Extract each line holding the word "this" from the entries.

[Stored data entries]
■ ■ ■ ■ ■ ■ ■

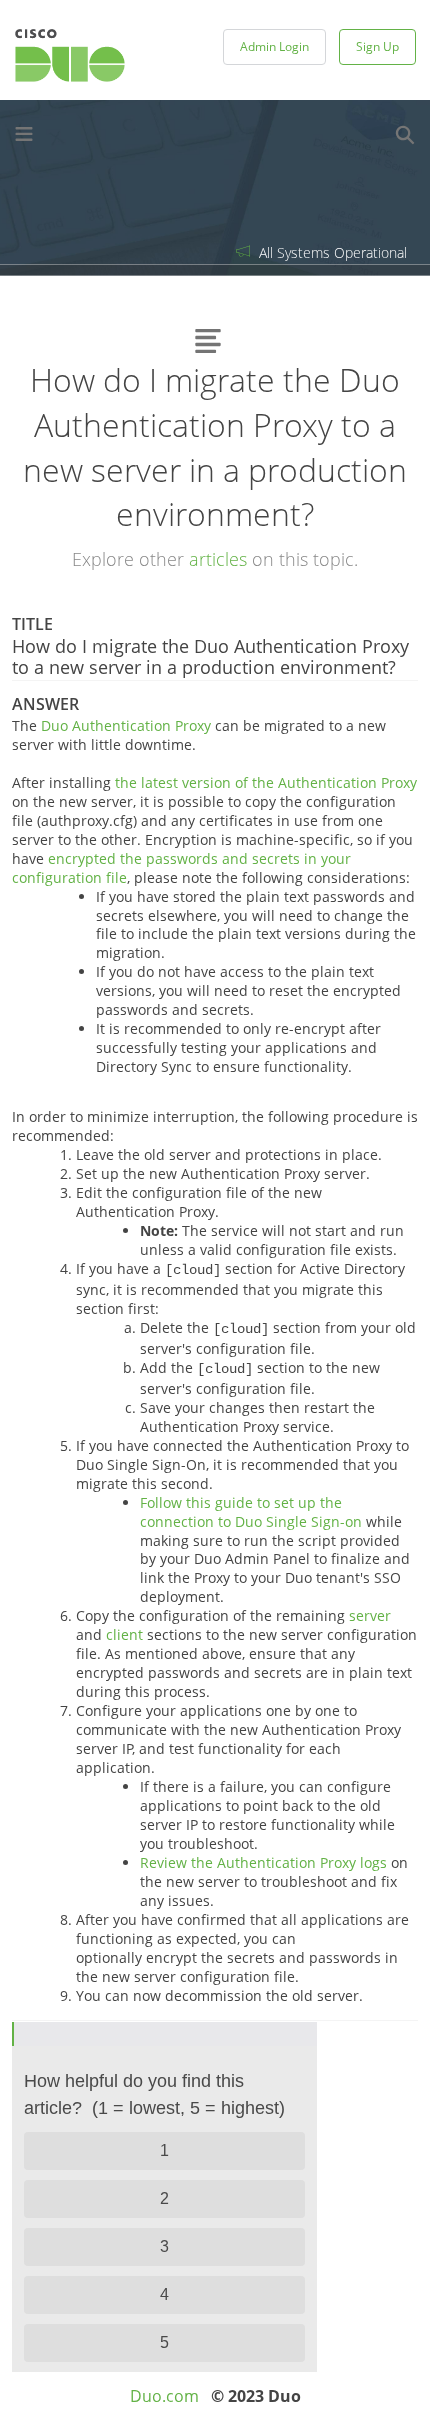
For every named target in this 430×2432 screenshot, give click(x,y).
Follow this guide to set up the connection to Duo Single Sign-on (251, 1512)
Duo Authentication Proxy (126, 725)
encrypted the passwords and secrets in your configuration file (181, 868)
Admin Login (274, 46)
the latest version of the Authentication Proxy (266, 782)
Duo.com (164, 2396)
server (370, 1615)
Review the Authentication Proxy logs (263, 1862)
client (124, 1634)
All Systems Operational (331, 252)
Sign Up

■ ■ ■ ■ ■ ■ ■

ANSWER BELOW:
For every named target in this 430×2432 screenshot, give click(x,y).
Follow this guide to set up the connection to Duo Single Sign-on (251, 1512)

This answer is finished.